Los alumnos de teatro tuvieron ayer su prueba de fuego, se subirían al mismo escenario que llevan pisando desde octubre pero esta vez decenas de ojos los mirarían, esperando algo bueno. Llegaba el momento de demostrar lo que habían aprendido y disfrutar de ese gusanillo que entra segundos antes de salir de bambalinas.

«Un bautizo a palos» rompería el hielo. Una obra en la que se tratan las consecuencias del querer aparentar lo que no se es o tiene, en la que dos familias «de bien» deciden celebrar el bautizo de sus hijos en conjunto y al final acaba «a palos». Las risas se hicieron eco en el auditorio y los actores parecían no conocer el miedo escénico, demostraron haber interiorizado toda la sabiduría que su profe, Andrés Blanco, les ha transmitido durante los casi siete meses de clases que han vivido juntos.

Tras esta cómica situación, más realista de lo que pueda parecer, llegaba la «Rutina diaria de San Pedro», un día cualquiera en la oficina de un San Pedro muy especial. Un particular San Miguel, Custodio, Basilio, Lucifer, Salvadora y una Paparazzi, completarían un elenco de personajes que arrancarían más de una lagrimita de risa entre el público asistente.
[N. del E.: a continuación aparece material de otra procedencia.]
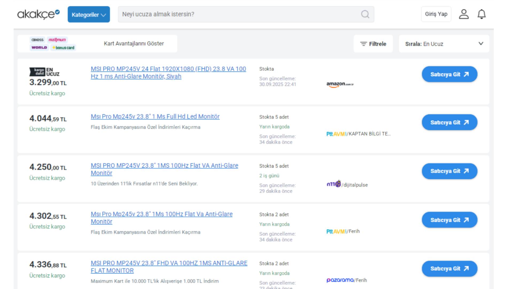513x289 pixels.
Task: Click Satıcıya Git for the 4.250,00 TL offer
Action: coord(449,171)
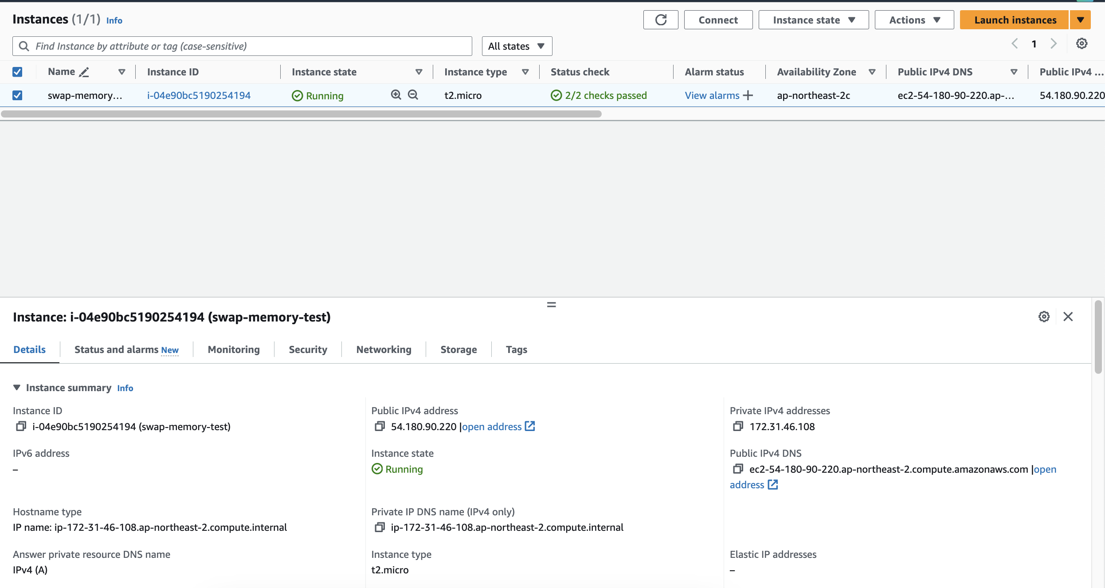
Task: Copy the public IPv4 address 54.180.90.220
Action: [380, 426]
Normal que, con este panorama, los asistentes se pusieran en pie al terminar el espectáculo. Las clases de estos amantes del teatro han resultado ser todo un éxito, porque no solo han aprendido el arte de interpretar sino que lo han vivido bajo las directrices de un maestro ejemplar y en compañía de unos compañeros que a estas alturas ya son más que amigos.